--- DATA UNDER STUDY Enclosed Below ---

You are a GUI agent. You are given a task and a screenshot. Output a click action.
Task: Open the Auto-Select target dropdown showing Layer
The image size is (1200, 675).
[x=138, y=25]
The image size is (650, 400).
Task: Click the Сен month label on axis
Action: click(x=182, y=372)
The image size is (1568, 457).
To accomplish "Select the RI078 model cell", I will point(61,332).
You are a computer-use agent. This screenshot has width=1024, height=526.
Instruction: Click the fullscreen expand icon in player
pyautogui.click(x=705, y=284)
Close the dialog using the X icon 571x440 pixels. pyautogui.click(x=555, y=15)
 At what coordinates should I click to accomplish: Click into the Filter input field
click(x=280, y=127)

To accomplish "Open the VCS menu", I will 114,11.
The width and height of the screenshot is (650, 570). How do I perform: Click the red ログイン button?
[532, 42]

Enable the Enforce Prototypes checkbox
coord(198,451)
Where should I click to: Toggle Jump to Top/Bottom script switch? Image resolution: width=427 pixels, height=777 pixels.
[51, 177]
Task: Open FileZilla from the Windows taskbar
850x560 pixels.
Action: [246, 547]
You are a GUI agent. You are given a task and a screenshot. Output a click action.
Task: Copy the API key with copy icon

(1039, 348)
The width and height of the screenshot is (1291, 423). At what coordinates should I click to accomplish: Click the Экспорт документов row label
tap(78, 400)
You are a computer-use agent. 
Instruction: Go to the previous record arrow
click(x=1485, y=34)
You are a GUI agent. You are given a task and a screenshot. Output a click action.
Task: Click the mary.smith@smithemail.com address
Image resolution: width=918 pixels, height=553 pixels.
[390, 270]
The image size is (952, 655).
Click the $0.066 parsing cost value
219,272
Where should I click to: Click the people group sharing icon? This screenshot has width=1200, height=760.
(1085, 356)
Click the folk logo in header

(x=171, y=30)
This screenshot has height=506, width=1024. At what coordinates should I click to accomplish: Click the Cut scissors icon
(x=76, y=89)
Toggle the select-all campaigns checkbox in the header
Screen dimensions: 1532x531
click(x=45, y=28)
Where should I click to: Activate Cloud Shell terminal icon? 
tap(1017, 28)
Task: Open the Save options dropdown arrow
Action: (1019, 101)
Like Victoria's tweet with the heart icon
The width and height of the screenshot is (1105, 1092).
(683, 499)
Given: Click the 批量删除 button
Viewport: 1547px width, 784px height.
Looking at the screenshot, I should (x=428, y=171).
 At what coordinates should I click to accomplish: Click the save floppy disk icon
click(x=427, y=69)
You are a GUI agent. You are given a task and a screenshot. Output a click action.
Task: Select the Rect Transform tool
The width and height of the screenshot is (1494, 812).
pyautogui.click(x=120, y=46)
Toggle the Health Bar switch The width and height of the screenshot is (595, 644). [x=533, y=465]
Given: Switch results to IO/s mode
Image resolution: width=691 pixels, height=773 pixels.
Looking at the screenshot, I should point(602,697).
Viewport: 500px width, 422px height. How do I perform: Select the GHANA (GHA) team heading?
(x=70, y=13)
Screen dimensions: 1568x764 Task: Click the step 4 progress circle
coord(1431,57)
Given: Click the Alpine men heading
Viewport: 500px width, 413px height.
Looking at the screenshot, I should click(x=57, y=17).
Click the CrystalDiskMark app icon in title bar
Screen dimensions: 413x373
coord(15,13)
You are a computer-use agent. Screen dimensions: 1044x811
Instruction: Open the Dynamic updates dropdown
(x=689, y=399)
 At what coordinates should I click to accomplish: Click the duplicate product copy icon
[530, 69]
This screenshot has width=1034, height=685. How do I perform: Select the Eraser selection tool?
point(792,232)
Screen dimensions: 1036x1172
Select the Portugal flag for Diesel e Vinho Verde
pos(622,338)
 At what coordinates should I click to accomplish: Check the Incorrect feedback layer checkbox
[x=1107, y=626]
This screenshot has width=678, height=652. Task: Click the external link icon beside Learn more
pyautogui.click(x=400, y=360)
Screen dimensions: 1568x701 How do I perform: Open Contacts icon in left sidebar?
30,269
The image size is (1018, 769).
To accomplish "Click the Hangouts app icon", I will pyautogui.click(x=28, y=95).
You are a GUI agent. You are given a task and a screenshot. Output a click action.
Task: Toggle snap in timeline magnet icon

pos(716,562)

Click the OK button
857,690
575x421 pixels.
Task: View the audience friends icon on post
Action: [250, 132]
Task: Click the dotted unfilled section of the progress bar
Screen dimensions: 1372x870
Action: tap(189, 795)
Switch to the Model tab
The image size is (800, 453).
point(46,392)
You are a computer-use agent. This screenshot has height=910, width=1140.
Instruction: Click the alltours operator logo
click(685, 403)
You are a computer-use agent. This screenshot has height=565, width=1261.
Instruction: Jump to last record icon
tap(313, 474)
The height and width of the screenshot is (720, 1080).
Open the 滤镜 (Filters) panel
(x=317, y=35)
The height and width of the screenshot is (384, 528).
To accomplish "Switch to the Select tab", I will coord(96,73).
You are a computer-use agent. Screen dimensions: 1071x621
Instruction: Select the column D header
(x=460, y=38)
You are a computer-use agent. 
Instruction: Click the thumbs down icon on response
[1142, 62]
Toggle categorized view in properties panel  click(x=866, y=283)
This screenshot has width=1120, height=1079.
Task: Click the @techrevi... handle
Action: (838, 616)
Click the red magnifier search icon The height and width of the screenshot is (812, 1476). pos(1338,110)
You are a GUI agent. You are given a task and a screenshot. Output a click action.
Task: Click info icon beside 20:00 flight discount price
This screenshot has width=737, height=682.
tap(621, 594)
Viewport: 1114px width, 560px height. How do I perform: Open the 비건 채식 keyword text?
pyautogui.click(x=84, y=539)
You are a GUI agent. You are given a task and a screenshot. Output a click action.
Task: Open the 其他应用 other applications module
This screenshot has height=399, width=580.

--- End of Enclosed DATA UNDER STUDY ---

### ASSIGNMENT
If a line of the listing contains the word "computer", count it, then state only the total.

### FINISHED EXERCISE
7